START TEXT PASSAGE

In this post, Dr Andrew Delatolla, Lecturer in Middle Eastern Studies at the School of Languages, Cultures and Societies, University of Leeds, reflects on how the transnational revolutionary thrust of the Arab Uprisings continues to play out in Syria, inspiring a cultural resistance that lives on despite the regime's claim of victory.
As populations across North Africa and South West Asia mobilised against their governments in popular protests in 2011, there was much hope for change – particularly as stale regimes began to fall, one by one. Building on the existing revolutionary repertoires and narratives in Tunisia and Egypt, fifteen Syrian youth from prominent families in Daraa, often referred to as the ‘Cradle of the Revolution,’ were arrested, incarcerated, and tortured. Their crime was writing the words ‘your turn, doctor’ (أجاك الدور يا دكتور) on the walls of their school in red spray paint. Whether intending to bring the revolution to Syria or not, the responsible youth had put the revolution in motion. As Keith Baker argues in Scripting Revolution, revolutionary narratives, and even repertoires, can ‘serve as models or counterexamples,’ they act as ‘outlines on which revolutionary actors can improvise’ and can be subsequently transformed by actors as they are inherited (2015, p. 2). These narratives, or schemas for action, and repertoires, or tools and actions used by revolutionaries, function to fulfil goals and gain widespread, often international, attention and support.

END TEXT PASSAGE
START RECORD EXTRACTS

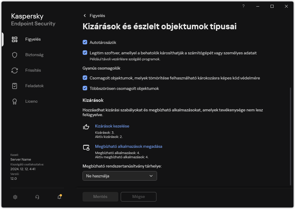The image size is (295, 209).
Task: Click the back arrow next to Figyelés
Action: pyautogui.click(x=84, y=16)
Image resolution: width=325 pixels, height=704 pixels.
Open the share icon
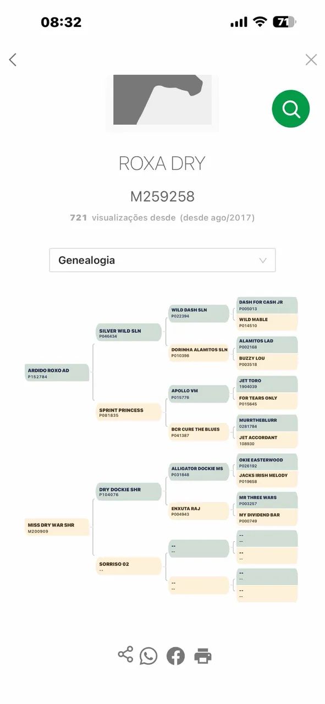tap(126, 655)
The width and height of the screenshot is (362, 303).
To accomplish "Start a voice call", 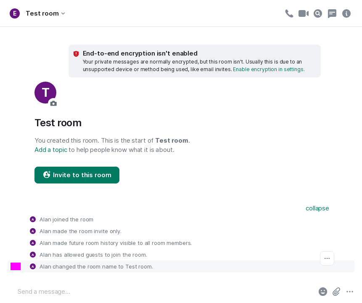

END RECORD EXTRACTS

**WORK REQUIRED**
Quote the post on the Arab Uprisings in Syria word for word, from "In this post, Dr" to "claim of victory.".

**THE ANSWER**
In this post, Dr Andrew Delatolla, Lecturer in Middle Eastern Studies at the School of Languages, Cultures and Societies, University of Leeds, reflects on how the transnational revolutionary thrust of the Arab Uprisings continues to play out in Syria, inspiring a cultural resistance that lives on despite the regime's claim of victory.